The structure and kinetics of the
isozymes from Saccharomyces cerevisiae (ADH I, II, III) have been compared, and the ADH I gene was specifically mutagenized in order to substitute
amino acid residues of particular interest. A model of the yeast
enzyme was constructed on the basis of the structure of the homologous horse liver
enzyme. Steady state kinetic studies, at pH 7.3 and 30 degrees C, showed that the
enzymes follow the Ordered Bi Bi mechanism. ADH II has a Michaelis constant for
ethanol that is 10-fold smaller than the constants found for ADH I or III. Replacement of Met-294 (liver numbering) in the substrate binding pocket of ADH I with Leu, as found in ADH II, could be responsible for the different kinetics.

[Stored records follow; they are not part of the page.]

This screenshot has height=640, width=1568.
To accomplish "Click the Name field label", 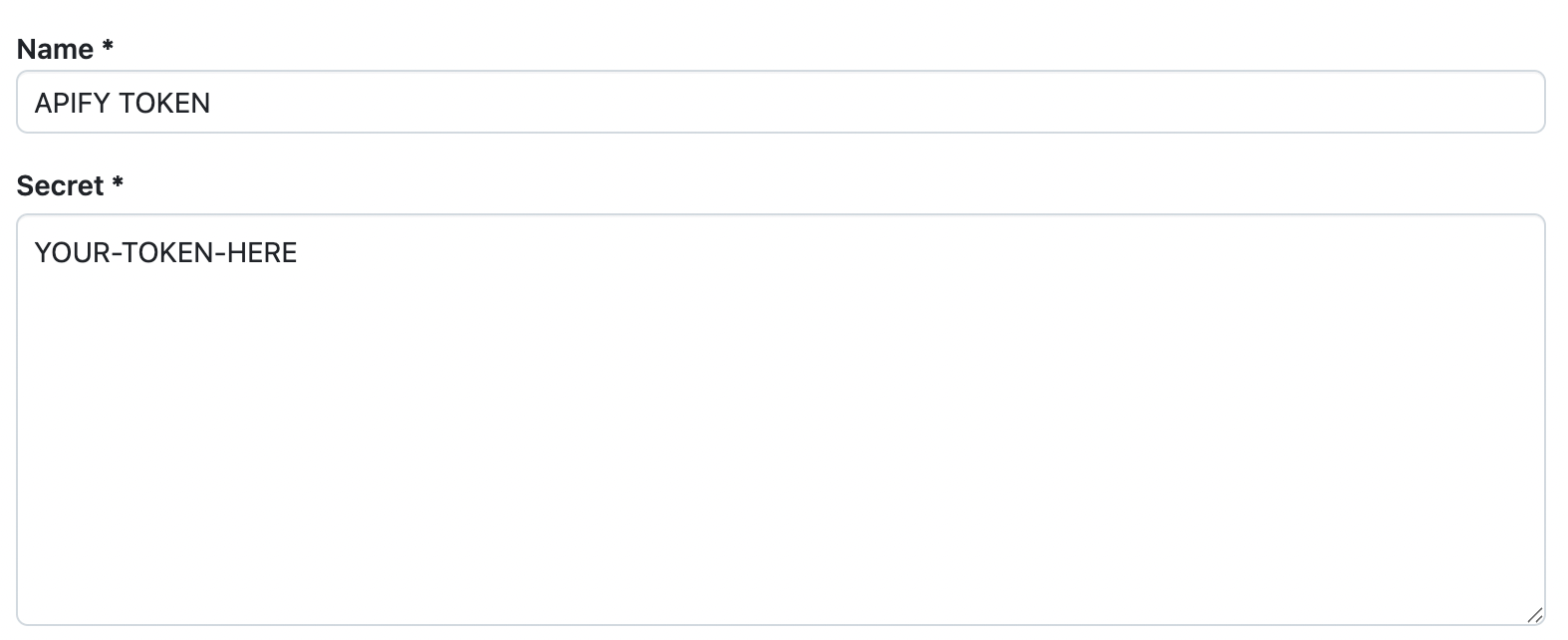I will 57,48.
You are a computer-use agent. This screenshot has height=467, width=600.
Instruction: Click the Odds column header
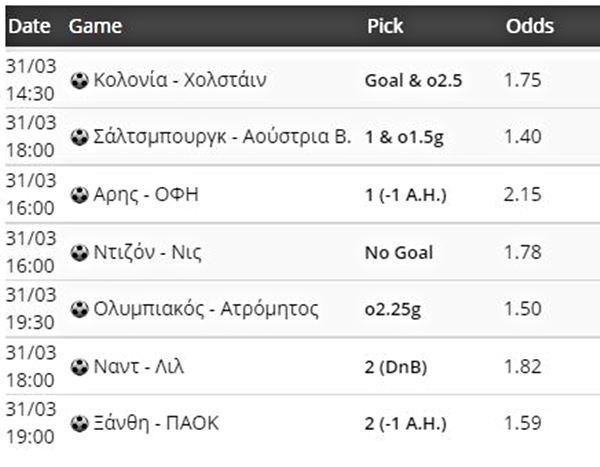tap(530, 26)
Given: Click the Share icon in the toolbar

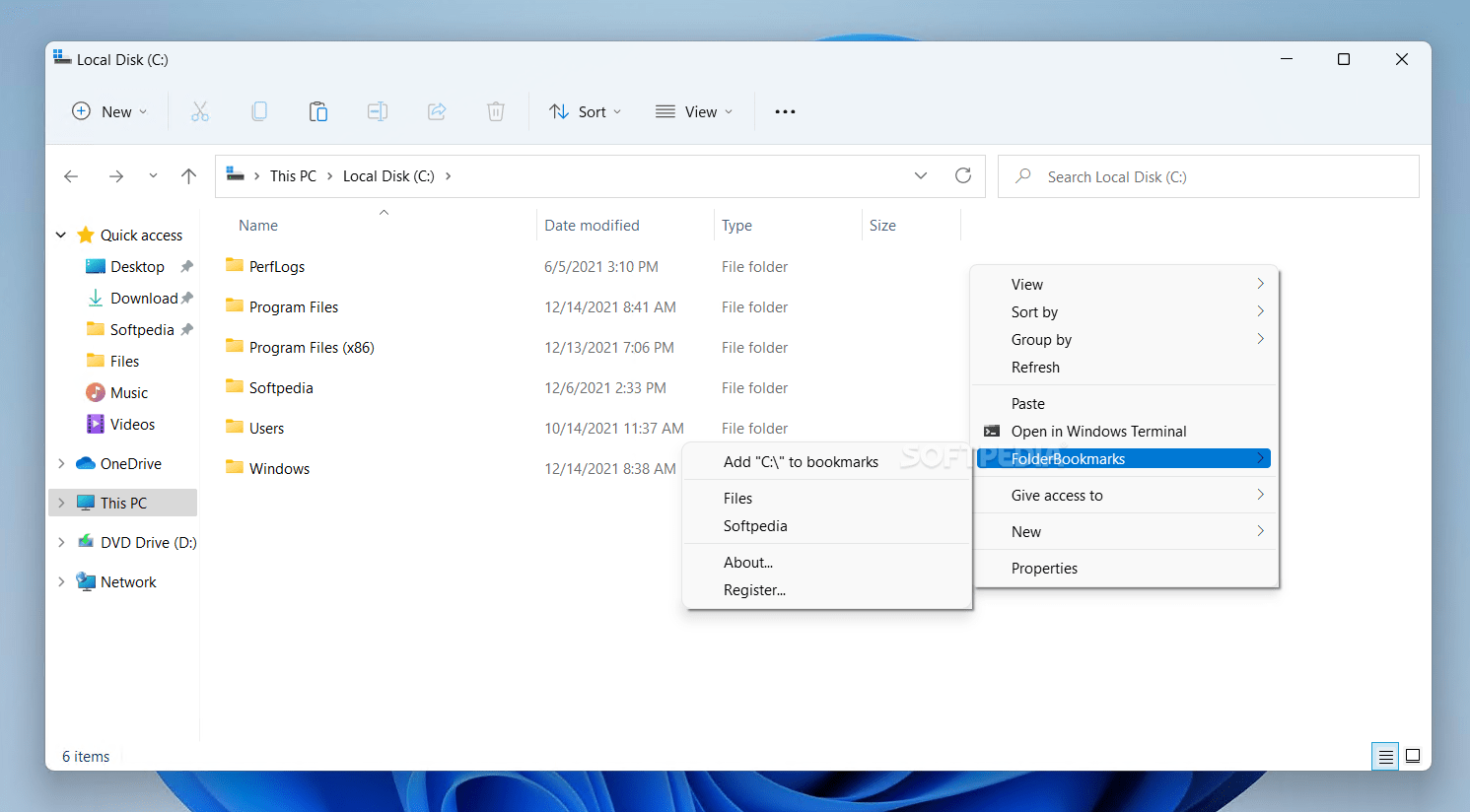Looking at the screenshot, I should tap(437, 111).
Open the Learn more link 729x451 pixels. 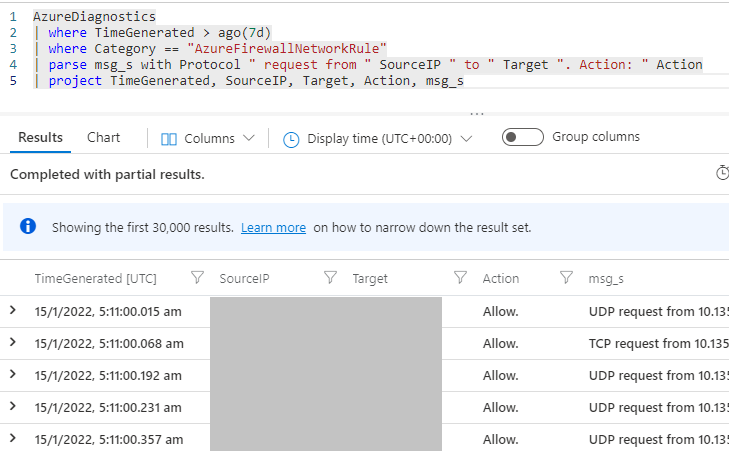[x=273, y=227]
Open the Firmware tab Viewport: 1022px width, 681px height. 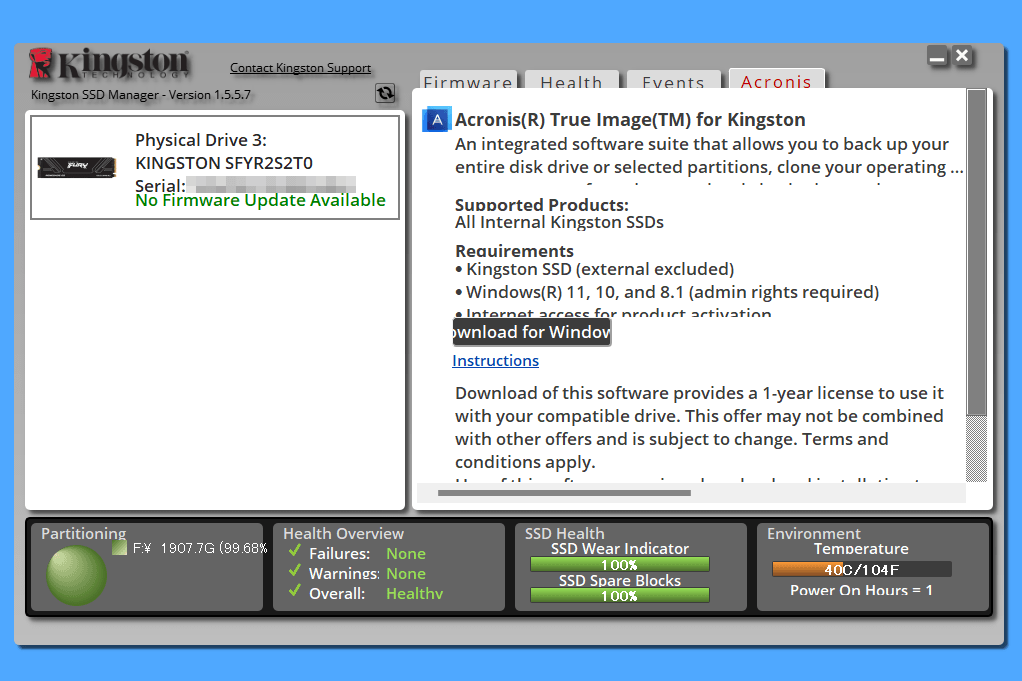pos(467,82)
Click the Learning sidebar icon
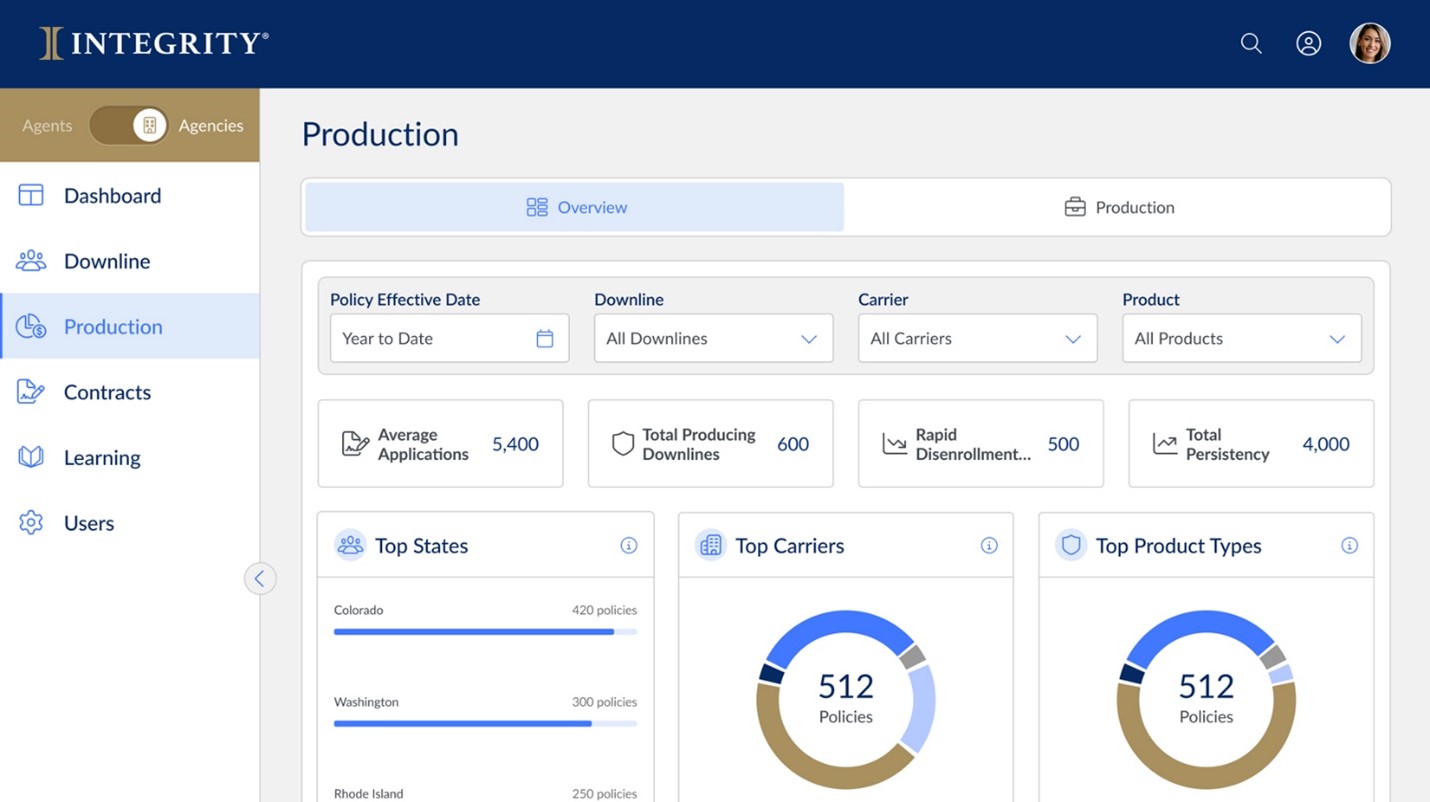The image size is (1430, 802). click(x=31, y=457)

However, the mutant
enzyme, ADH I-Leu, had constants with
ethanol that were similar to those of ADH I. Nevertheless, the Leu
enzyme had better catalytic activity with longer chain
alcohols than did the Met
enzyme. Other substitutions must account for the differences between ADH I and II. His-47 binds the
pyrophosphate of
coenzyme, and replacement with Arg (as in the liver
enzyme) decreases turnover numbers by 6-fold and dissociation constants for NAD+ and
NADH by only 2 to 4-fold. The lower turnover number explains why yeast harboring the mutant Arg
enzyme are resistant to
poisoning by
allyl alcohol. ADH I and ADH I-Arg have maximal activity on
ethanol at pH values above a pK of about 7. Replacement of His-51 with Gln reduces activity 12-fold and abolishes the pK value.(ABSTRACT TRUNCATED AT 250 WORDS)